Stored data entries:
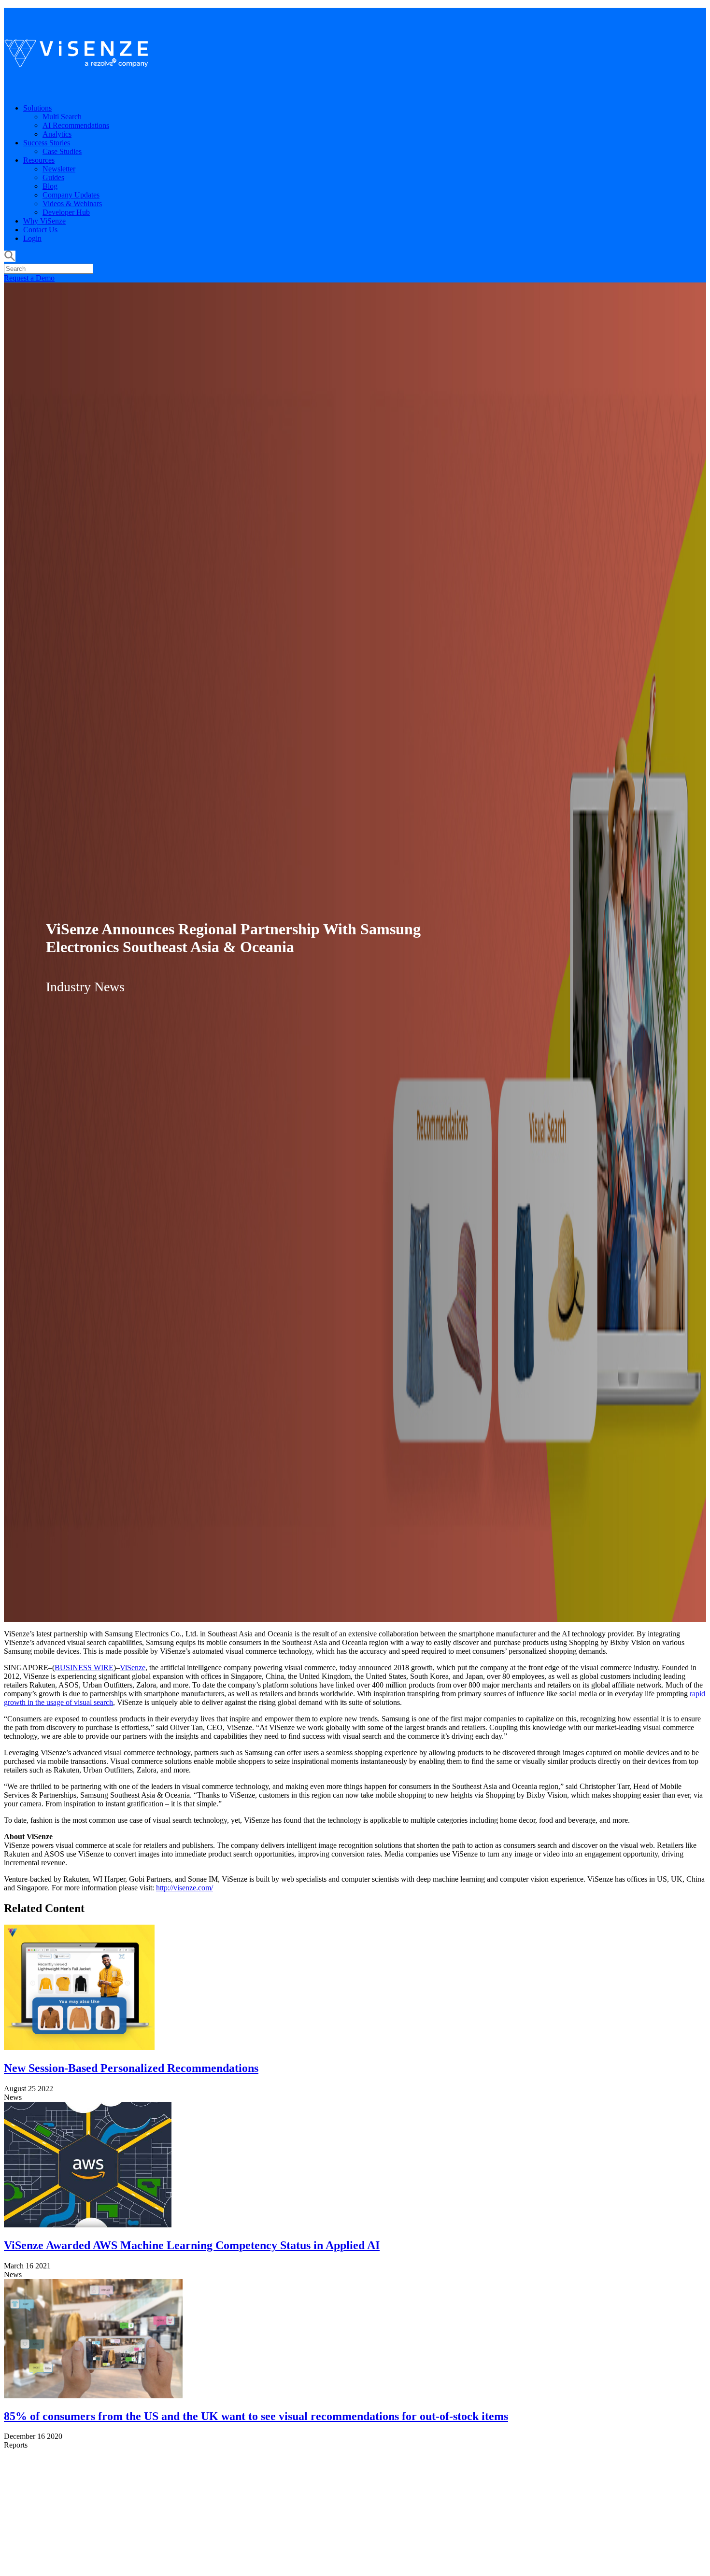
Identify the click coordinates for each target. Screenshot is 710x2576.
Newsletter (59, 169)
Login (32, 238)
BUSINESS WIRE (84, 1667)
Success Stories (46, 143)
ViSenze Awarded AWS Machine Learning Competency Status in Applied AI (192, 2245)
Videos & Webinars (72, 203)
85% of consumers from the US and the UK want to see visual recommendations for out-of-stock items (256, 2416)
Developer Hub (66, 212)
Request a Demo (29, 278)
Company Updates (71, 195)
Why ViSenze (44, 221)
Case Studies (62, 151)
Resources (39, 160)
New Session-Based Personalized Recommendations (131, 2068)
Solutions (37, 108)
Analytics (57, 134)
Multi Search (62, 117)
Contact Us (40, 229)
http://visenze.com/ (184, 1888)
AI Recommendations (76, 125)
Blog (50, 186)
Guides (53, 177)
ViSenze (132, 1667)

Your objective:
Set down, please, the lines from the line holding "Why ViSenze (44, 221)" through the final line of the data, exactly and with nothing added.

Response to this task:
Why ViSenze (44, 221)
Case Studies (62, 151)
Resources (39, 160)
New Session-Based Personalized Recommendations (131, 2068)
Solutions (37, 108)
Analytics (57, 134)
Multi Search (62, 117)
Contact Us (40, 229)
http://visenze.com/ (184, 1888)
AI Recommendations (76, 125)
Blog (50, 186)
Guides (53, 177)
ViSenze (132, 1667)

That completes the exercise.